The justices were tasked with considering whether the actions of Kelly and Baroni constituted property fraud under federal statutes since they lied to reallocate the bridge lanes when they lacked authorization to change traffic patterns.
Prosecutors said Kelly and Baroni schemed to close lanes by concocting a fictitious traffic study as justification for the lane realignment. The closures were actually meant to punish the mayor of Fort Lee, who had declined to endorse Christie's 2013 reelection bid.
“Time for some traffic problems in Fort Lee,” Kelly wrote in an email about the change in traffic flow.
Kelly and Baroni were convicted by a federal jury in 2016 on property fraud and civil rights charges, the latter of which were tossed out by a federal appeals court. Kelly was sentenced to 13 months in prison and Baroni received 18 months. Christie was not charged in the scandal, which came to be known as “Bridgegate,” and said he was not involved. But in its wake, his approval ratings plummeted and his prospects in the 2016 Republican presidential race were severely diminished.
The 3rd U.S. Circuit Court of Appeals upheld the convictions, ruling that the two aides defrauded the Port Authority of its property by lying about the fake traffic study to justify the traffic realignment.
Kelly appealed the ruling to the Supreme Court, and the high court agreed to take up the case last year.
During oral arguments Tuesday, Chief Justice John Roberts noted the lanes altered by the two former aides were “still being used for public purposes.”
“If other people want to use the highway to get to Fort Lee, they can,” he said. “They have nothing to do with the scheme at all.”
Kelly's attorneys argue in filings the lower court's decision upholding the convictions adopts an “astoundingly expansive theory of criminal fraud,” under which any public official could be indicted for fraud “on nothing more than the (ubiquitous) allegation that she lied in claiming to act in the public interest.”
“It would undo, in one fell swoop, three decades of this court's precedents rejecting attempts to enforce ‘honest government' through vague federal criminal statutes,” they said. “It would transform the judiciary into a Ministry of Truth for every public official in the nation. And it would readily enable partisans not just to harangue and harass political opponents — but to prosecute and jail them.”
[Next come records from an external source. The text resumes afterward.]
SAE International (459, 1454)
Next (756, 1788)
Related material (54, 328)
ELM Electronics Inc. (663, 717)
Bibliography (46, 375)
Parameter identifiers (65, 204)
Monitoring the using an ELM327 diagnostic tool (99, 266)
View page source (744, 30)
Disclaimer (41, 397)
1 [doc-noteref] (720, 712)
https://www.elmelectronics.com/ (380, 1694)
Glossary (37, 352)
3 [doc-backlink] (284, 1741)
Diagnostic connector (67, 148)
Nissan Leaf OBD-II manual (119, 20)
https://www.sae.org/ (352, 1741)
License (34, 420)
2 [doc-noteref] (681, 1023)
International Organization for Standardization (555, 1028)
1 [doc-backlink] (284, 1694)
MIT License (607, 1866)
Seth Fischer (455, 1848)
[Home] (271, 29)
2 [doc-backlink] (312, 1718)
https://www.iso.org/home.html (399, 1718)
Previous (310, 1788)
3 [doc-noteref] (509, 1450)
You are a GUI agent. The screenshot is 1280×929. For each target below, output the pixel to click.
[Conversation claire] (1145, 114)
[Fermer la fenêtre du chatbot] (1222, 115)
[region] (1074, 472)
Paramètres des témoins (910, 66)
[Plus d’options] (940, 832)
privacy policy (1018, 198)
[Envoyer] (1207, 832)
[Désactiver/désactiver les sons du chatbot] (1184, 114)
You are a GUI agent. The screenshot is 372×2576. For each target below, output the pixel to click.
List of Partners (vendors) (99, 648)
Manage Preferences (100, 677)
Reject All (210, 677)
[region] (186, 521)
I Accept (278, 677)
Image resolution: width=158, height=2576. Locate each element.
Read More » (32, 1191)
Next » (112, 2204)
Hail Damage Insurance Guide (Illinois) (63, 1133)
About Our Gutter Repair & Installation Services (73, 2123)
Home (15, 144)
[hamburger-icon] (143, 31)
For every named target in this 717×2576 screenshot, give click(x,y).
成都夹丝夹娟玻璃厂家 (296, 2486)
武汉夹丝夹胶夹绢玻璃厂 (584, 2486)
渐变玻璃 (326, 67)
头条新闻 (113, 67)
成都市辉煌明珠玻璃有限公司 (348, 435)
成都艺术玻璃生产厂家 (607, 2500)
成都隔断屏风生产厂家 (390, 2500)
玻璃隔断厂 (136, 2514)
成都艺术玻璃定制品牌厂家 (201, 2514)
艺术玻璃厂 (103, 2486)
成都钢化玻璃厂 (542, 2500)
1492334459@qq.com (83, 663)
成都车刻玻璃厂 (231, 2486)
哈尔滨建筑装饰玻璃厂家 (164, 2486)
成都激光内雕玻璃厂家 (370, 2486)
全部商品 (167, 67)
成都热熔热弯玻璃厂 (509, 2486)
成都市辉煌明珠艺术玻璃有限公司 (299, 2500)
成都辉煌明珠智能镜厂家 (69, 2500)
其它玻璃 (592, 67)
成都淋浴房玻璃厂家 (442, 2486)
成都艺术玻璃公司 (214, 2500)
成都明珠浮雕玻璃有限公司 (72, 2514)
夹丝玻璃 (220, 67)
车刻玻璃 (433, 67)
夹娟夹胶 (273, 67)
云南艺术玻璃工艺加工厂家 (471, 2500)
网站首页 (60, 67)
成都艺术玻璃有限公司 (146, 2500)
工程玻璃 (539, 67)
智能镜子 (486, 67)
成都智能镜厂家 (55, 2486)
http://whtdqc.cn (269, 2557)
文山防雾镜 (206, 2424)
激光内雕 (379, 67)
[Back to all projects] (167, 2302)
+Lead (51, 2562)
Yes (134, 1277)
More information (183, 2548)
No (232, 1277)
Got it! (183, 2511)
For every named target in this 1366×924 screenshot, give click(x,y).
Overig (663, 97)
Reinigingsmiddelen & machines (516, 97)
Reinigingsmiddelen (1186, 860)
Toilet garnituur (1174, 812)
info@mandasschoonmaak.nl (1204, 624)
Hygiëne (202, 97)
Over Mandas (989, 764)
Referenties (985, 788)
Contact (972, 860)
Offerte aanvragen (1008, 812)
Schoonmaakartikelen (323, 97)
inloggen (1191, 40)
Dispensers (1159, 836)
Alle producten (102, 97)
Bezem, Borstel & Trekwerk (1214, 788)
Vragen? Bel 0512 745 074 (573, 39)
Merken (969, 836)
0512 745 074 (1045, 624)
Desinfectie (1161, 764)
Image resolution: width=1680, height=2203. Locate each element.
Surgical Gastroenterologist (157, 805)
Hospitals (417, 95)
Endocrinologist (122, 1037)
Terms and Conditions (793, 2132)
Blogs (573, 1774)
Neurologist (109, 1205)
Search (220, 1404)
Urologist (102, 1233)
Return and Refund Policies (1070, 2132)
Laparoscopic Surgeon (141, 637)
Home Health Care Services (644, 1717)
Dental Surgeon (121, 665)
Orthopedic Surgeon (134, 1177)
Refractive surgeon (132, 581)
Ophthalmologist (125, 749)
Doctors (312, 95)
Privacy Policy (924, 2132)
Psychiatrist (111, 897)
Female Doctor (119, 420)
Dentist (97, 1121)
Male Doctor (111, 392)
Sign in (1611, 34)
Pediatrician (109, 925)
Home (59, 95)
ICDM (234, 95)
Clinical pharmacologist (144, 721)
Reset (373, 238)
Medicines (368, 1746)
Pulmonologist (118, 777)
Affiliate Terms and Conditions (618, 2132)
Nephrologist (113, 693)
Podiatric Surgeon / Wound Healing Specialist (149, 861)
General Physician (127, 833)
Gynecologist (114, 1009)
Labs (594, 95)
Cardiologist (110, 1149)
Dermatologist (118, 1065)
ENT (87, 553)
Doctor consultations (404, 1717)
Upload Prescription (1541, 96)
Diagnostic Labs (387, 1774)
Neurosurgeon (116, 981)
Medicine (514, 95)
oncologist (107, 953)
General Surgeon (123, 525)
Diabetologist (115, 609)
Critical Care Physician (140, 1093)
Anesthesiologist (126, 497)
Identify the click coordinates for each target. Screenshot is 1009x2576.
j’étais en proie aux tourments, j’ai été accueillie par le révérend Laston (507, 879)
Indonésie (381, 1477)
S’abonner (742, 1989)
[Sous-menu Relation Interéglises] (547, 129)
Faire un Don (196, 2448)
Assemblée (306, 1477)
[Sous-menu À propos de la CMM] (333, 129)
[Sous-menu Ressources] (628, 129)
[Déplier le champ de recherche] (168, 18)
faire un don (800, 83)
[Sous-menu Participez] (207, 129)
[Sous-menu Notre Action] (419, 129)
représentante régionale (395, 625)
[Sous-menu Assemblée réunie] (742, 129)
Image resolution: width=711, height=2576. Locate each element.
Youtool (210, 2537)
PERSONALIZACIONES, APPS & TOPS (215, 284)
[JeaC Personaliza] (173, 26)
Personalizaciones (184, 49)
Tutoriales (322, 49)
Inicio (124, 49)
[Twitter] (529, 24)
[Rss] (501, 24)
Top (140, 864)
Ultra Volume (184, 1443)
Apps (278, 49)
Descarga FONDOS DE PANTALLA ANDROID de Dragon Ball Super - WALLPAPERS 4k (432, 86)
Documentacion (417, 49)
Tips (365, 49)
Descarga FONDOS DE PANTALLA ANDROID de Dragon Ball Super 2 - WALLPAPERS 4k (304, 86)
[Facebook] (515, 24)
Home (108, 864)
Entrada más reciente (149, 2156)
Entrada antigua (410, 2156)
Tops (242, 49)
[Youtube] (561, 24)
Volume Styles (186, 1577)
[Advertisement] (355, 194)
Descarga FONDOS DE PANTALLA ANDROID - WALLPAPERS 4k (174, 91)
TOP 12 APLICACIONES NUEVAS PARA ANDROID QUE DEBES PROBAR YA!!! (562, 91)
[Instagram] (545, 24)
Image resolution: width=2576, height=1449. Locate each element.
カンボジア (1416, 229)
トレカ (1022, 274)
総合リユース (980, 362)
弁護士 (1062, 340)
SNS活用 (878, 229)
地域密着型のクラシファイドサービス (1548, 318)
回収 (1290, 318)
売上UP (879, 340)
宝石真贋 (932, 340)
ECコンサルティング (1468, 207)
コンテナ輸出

A ruling from the Supreme Court allowing the convictions to stand, Kelly's lawyers warn, could lead to charges against a staffer who requests an environmental review to please a lobbying group but doesn't intend to listen to the recommendations or a cabinet secretary who taps a friend to a position.
Justice Stephen Breyer questioned whether it would be a crime for a snowplow operator to prioritize clearing the street of a town's mayor first.
“Now, that is not a good thing to do. It is really undesirable,” he said. “And maybe it should be a crime. But 30 years in prison? That, I'm not sure.”
The Justice Department argues the lower court was correct when it determined Kelly and Baroni committed fraud when they lied about the traffic study to “hijack Port Authority resources” to alter the traffic flow.
“The scheme in this case required the Port Authority to pay additional wages, redirected the value of the Port Authority's scheduled wage payments, and divested the Port Authority of control of the George Washington Bridge, all to the benefit of Kelly and Baroni, who used those Port Authority resources to create traffic jams and a cover-up,” the Justice Department said. “The scheme was effectuated by means of a lie — the claim of a traffic study that did not in fact exist — without which Baroni would not have been able to turn the agency's resources from helping the public to harming it.”
Neither Kelly nor Baroni, prosecutors say, dispute “that a public official commits fraud when he lies to divert agency resources that he could not otherwise control.”
A decision from the Supreme Court is expected by the end of June.